## GOAL OF THE EXERCISE
I need each line of the entries below that includes the string "screenshot".

## GIVEN DATA
================================
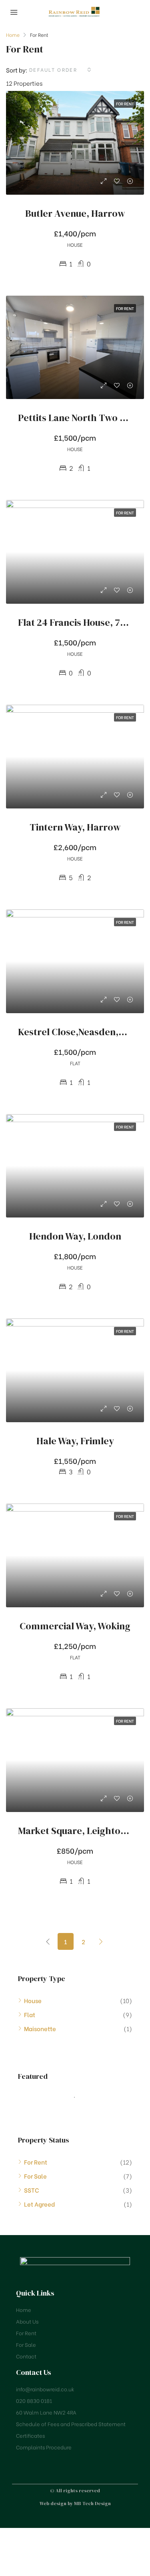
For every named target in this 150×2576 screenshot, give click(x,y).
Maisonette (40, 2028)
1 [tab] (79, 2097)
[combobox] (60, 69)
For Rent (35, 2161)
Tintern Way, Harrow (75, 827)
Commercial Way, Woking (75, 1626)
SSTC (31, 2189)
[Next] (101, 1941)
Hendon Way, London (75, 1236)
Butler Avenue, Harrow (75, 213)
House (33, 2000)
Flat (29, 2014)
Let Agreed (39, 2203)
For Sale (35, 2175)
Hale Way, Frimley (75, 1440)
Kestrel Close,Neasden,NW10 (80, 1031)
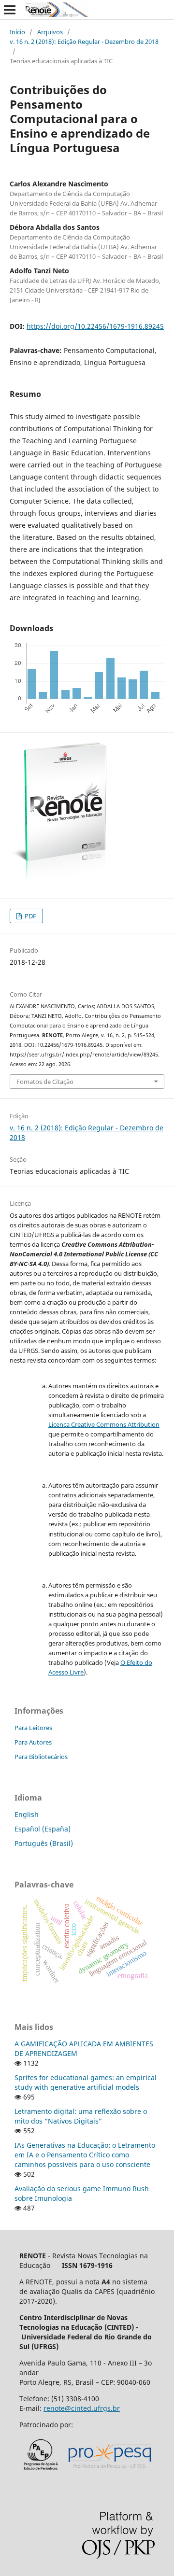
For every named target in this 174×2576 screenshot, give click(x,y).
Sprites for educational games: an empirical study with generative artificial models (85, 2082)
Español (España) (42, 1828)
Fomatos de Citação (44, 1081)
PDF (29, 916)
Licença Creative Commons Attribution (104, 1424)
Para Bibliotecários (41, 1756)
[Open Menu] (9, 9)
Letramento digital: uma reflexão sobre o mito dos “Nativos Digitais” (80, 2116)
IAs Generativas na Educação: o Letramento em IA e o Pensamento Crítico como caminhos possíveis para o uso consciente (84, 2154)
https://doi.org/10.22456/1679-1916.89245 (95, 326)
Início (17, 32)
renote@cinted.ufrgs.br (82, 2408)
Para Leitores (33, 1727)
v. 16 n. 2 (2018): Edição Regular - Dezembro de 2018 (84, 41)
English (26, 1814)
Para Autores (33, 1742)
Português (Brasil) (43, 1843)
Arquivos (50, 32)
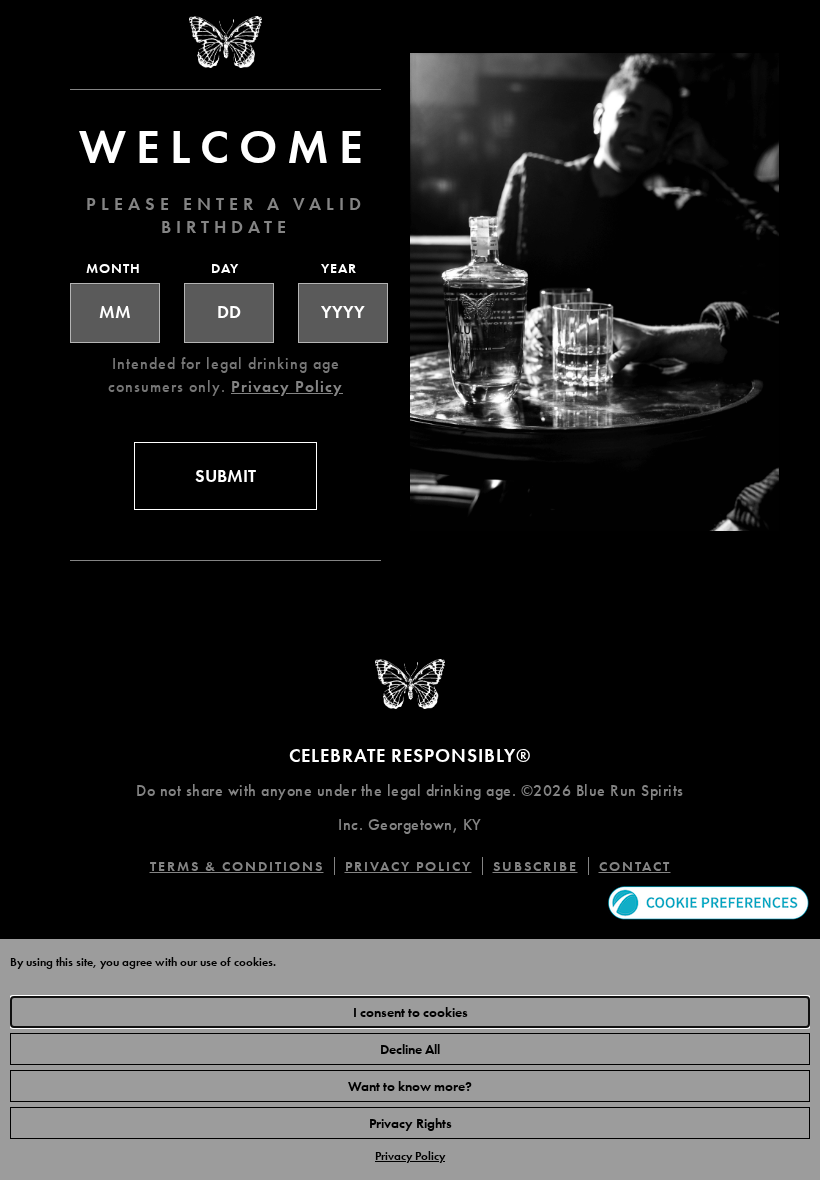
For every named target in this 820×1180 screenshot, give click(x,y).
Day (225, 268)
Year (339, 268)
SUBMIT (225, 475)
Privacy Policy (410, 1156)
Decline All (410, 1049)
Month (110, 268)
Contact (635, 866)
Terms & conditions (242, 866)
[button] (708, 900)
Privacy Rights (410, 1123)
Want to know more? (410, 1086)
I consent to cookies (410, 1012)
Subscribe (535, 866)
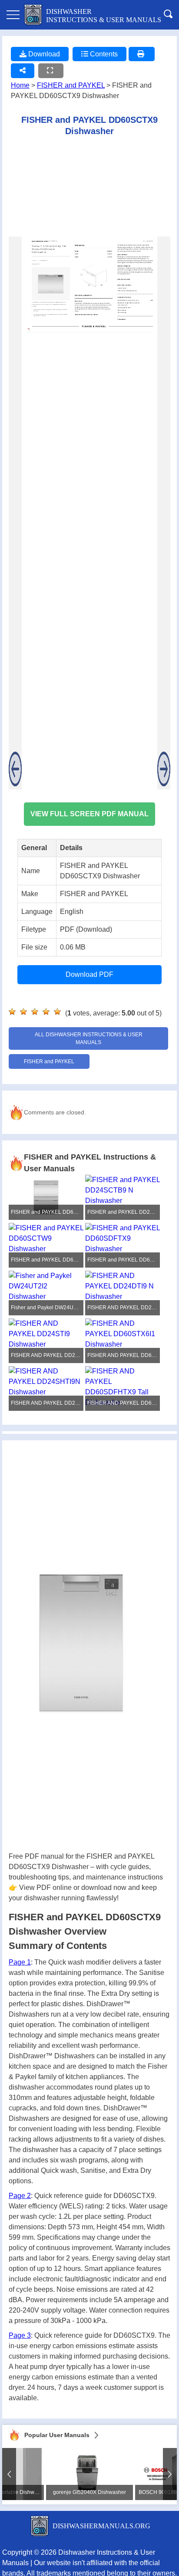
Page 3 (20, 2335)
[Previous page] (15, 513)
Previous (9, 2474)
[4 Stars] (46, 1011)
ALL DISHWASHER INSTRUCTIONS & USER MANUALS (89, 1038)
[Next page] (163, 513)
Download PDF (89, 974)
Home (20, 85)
================================
## TASK RESPONSE
For every named target in this 150×2576 screenshot, give click(x,y).
For every named target in this 174×2576 screenshot, give click(x,y).
For every named target in this 820×1180 screenshot, give click(x,y).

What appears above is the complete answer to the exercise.